#### WHAT YOU HAVE TO DO:
Transcribe the data below verbatim, from its first line through the line containing "coord(503,428)", with both ends included. Leave the pictures out of your copy.
----
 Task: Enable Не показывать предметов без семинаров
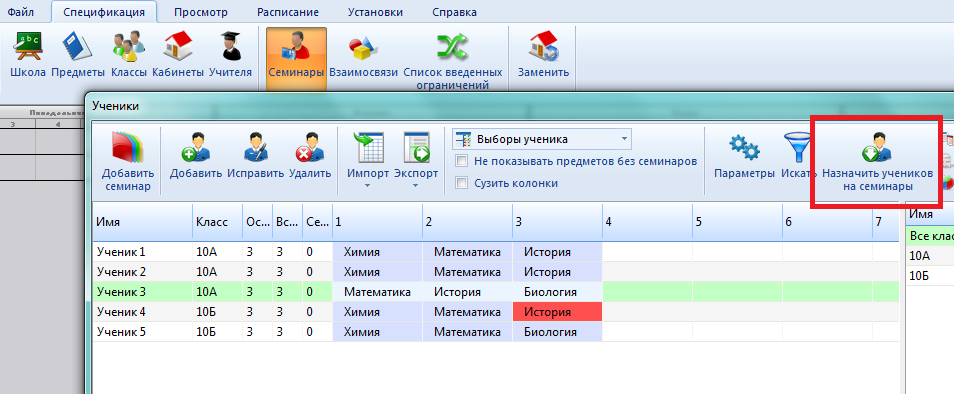click(462, 162)
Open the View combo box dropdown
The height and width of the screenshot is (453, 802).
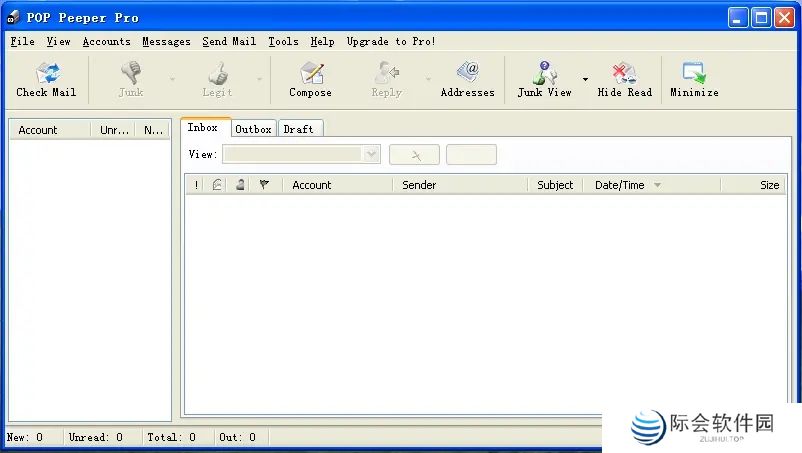click(372, 154)
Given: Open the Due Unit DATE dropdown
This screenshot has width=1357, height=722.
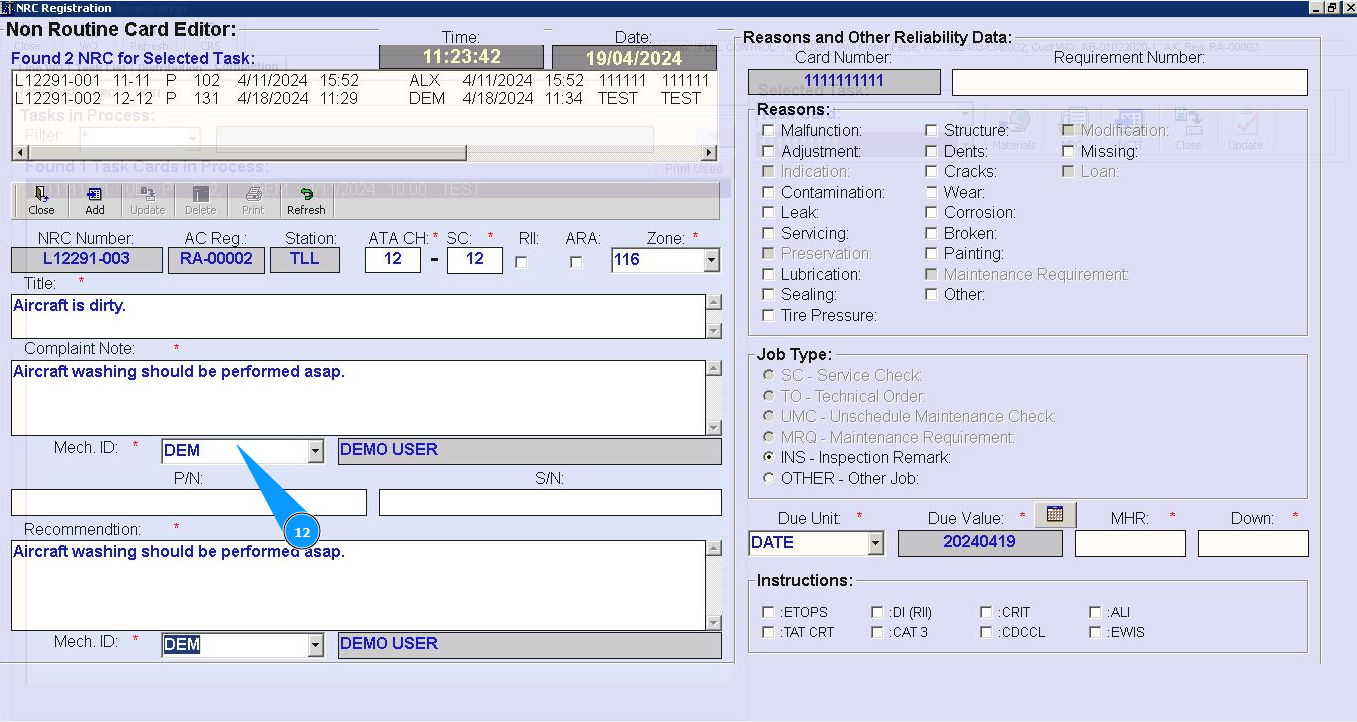Looking at the screenshot, I should tap(876, 543).
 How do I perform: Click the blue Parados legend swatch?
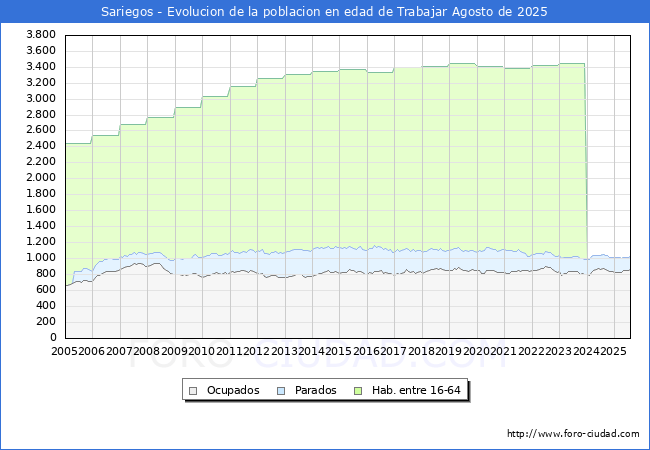pos(282,390)
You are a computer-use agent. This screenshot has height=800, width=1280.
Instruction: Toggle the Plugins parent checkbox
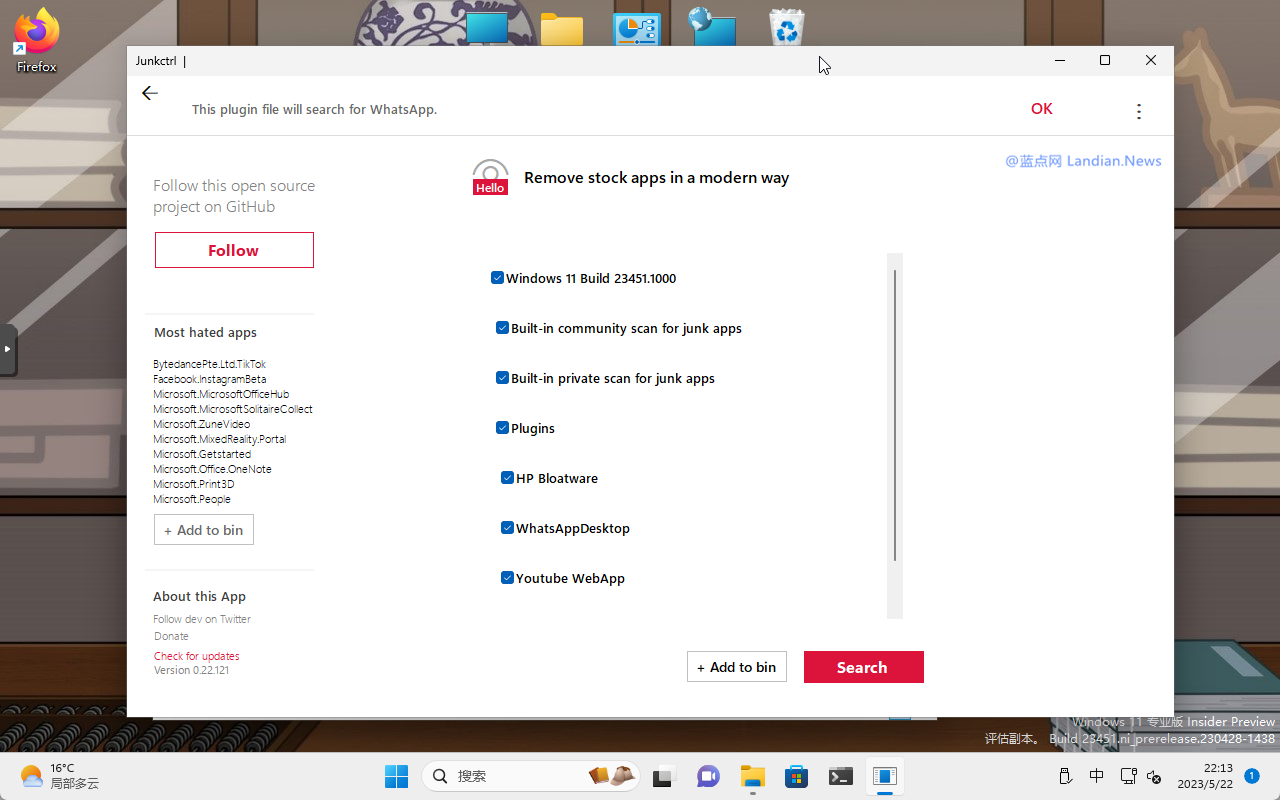coord(503,428)
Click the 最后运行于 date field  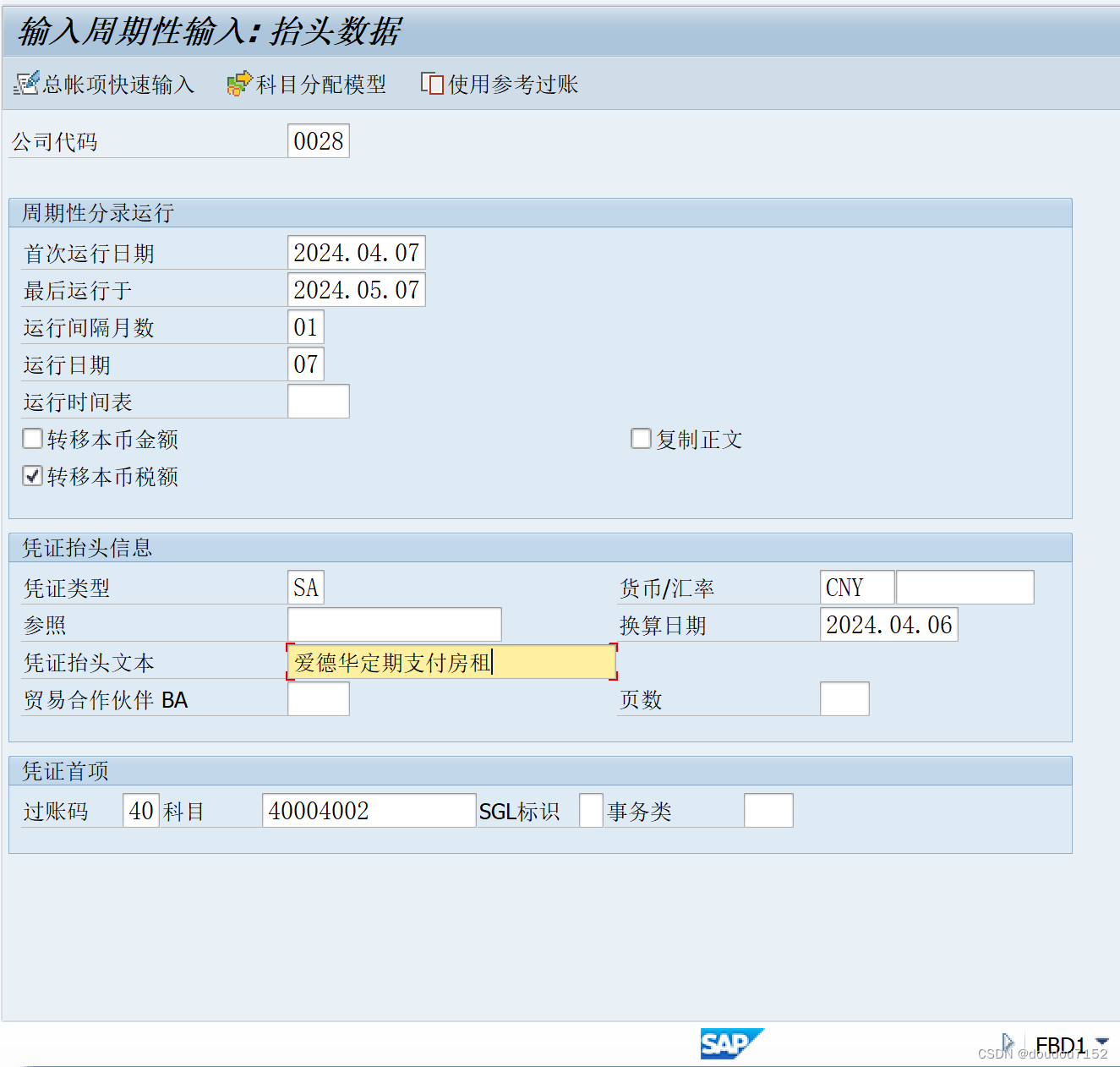[x=356, y=289]
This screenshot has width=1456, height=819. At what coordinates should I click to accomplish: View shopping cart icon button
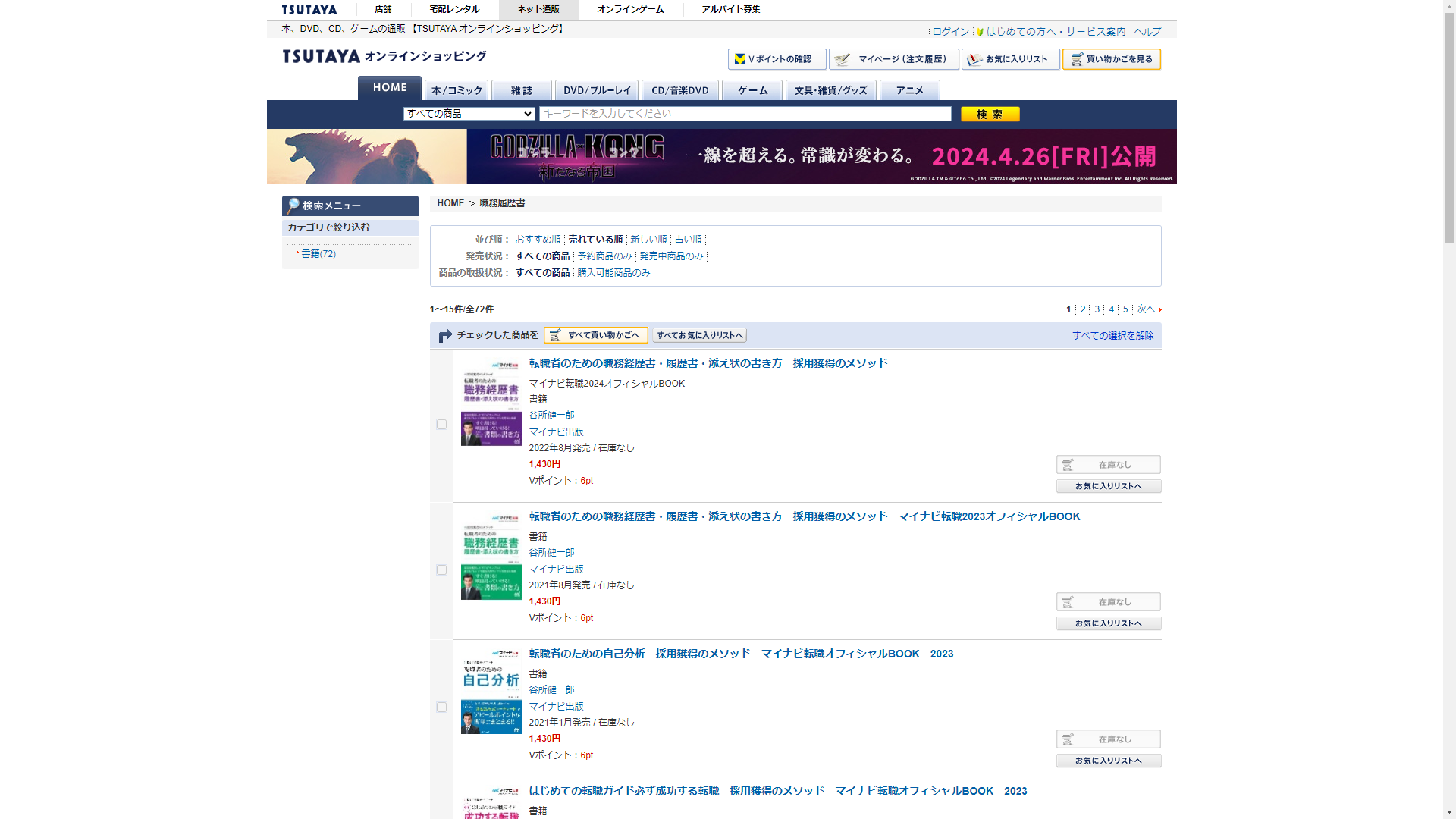point(1111,59)
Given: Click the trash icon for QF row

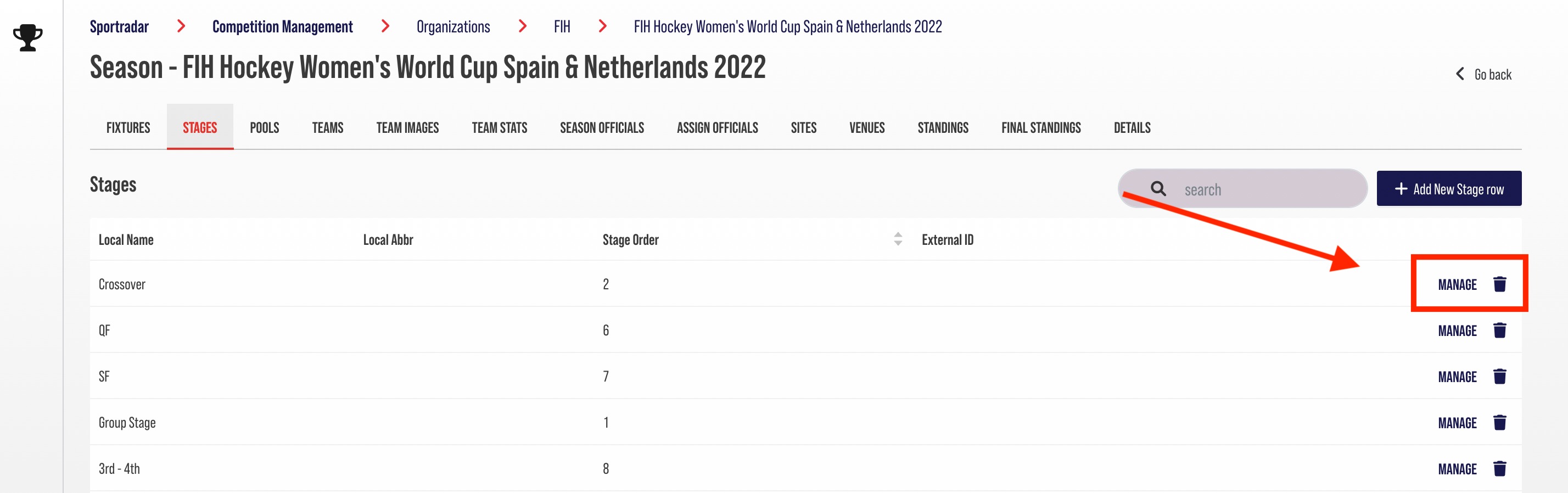Looking at the screenshot, I should pos(1499,330).
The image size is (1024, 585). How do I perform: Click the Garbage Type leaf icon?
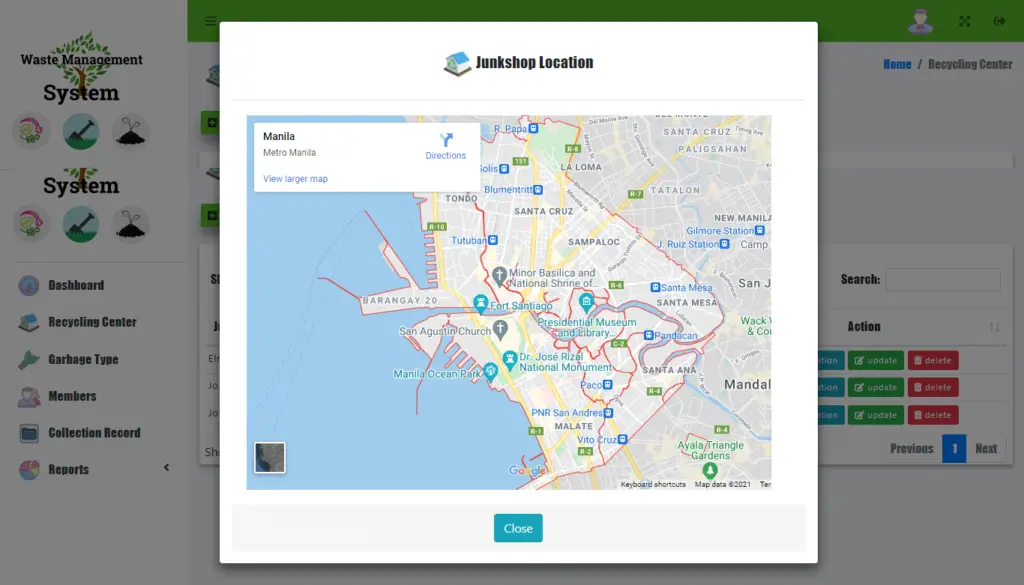coord(28,359)
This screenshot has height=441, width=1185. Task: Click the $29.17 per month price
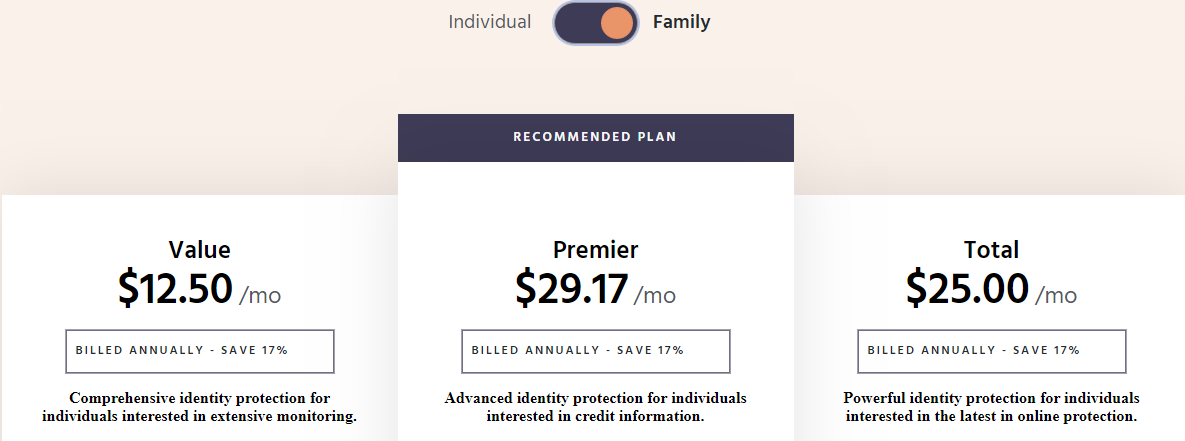(x=596, y=288)
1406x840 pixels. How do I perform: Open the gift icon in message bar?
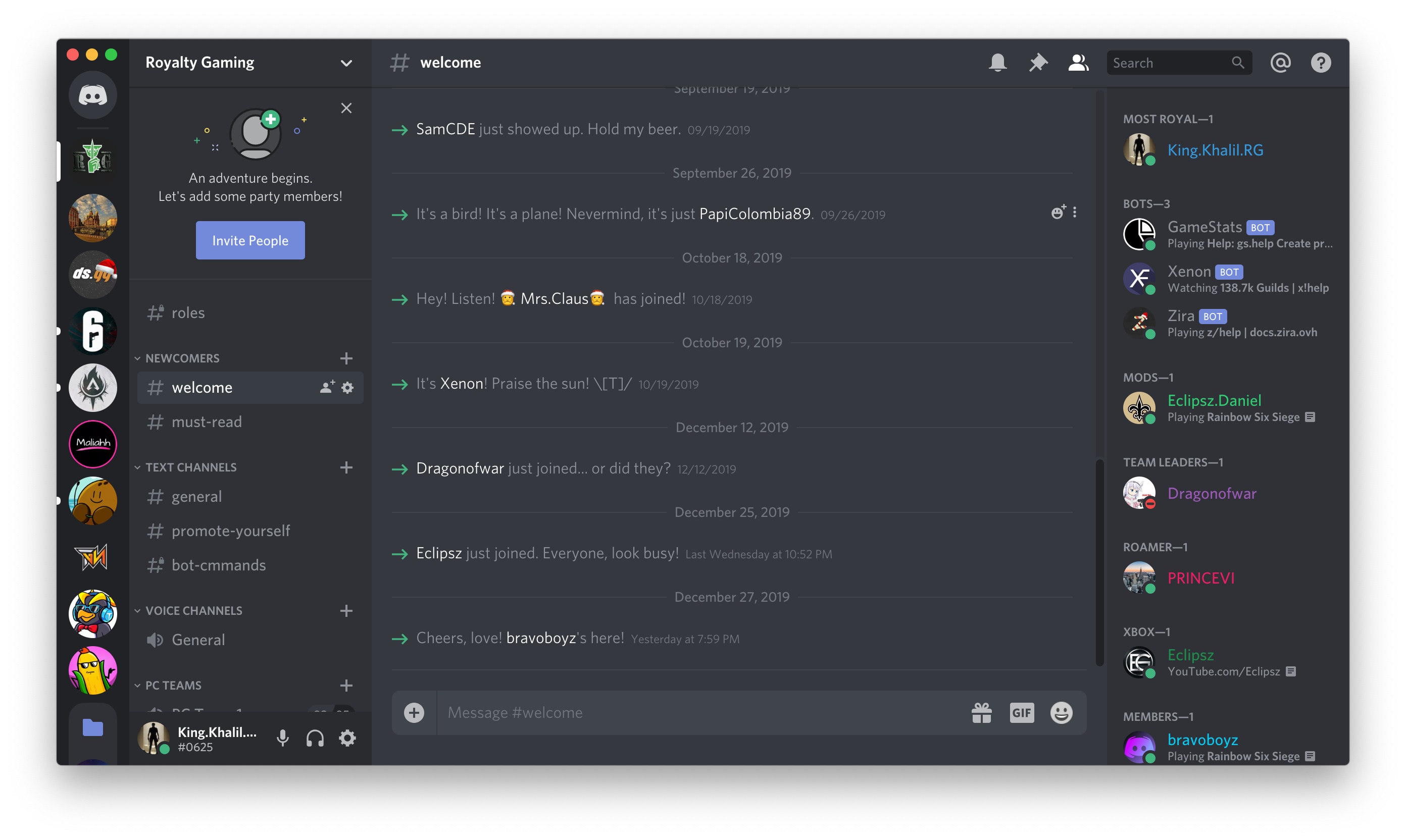click(981, 713)
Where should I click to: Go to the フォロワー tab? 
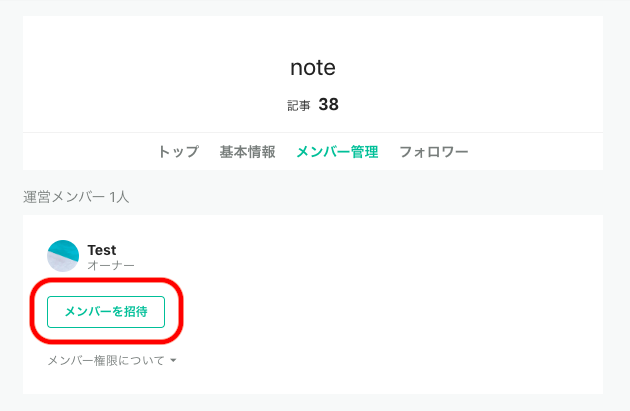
----
#### COMPLETED TASK:
 Task: Enable Не показывать предметов без семинаров
click(462, 162)
Open the View combo box dropdown
The height and width of the screenshot is (453, 802).
click(372, 154)
Given: Open the Due Unit DATE dropdown
This screenshot has width=1357, height=722.
Looking at the screenshot, I should tap(876, 543).
 How do I perform: Click the blue Parados legend swatch?
pos(282,390)
You are a computer-use agent. This screenshot has height=800, width=1280.
Instruction: Toggle the Plugins parent checkbox
coord(503,428)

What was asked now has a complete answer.